**What to do:** Render the entries from the start through the line containing "pos(225,22)" as a two-column CSV with the columns "prompt" and "target". Give each entry one row, with its text and its answer each in a single quoted field and any line breaks replaced by spaces.
──────── Input for this task ────────
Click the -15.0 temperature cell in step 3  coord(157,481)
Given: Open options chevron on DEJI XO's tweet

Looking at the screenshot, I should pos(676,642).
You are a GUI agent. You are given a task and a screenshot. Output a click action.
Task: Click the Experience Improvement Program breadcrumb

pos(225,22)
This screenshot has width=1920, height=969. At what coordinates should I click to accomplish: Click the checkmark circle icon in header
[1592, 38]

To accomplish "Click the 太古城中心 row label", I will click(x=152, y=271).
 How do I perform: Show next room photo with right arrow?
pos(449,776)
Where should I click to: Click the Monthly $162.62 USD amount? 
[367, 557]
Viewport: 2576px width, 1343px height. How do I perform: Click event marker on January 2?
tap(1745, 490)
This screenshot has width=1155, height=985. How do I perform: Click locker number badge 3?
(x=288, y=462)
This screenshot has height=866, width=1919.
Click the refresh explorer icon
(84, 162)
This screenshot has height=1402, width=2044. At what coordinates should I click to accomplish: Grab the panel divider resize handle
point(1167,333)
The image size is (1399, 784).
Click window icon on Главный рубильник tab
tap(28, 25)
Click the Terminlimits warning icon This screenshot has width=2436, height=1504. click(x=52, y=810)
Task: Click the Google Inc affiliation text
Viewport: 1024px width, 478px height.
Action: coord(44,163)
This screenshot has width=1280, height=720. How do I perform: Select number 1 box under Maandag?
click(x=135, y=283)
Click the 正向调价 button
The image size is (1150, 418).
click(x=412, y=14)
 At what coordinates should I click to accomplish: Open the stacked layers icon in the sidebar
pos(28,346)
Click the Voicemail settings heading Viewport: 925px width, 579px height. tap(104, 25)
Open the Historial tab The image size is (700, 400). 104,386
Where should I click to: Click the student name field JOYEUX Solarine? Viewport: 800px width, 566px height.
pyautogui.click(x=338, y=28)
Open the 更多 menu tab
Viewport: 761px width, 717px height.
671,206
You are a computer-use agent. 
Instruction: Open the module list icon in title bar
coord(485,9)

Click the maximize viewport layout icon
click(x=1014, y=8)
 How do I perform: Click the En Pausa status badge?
────────
**Final result:**
prompt,target
"Click the -15.0 temperature cell in step 3","coord(157,481)"
"Given: Open options chevron on DEJI XO's tweet","Looking at the screenshot, I should pos(676,642)."
"You are a GUI agent. You are given a task and a screenshot. Output a click action. Task: Click the Experience Improvement Program breadcrumb","pos(225,22)"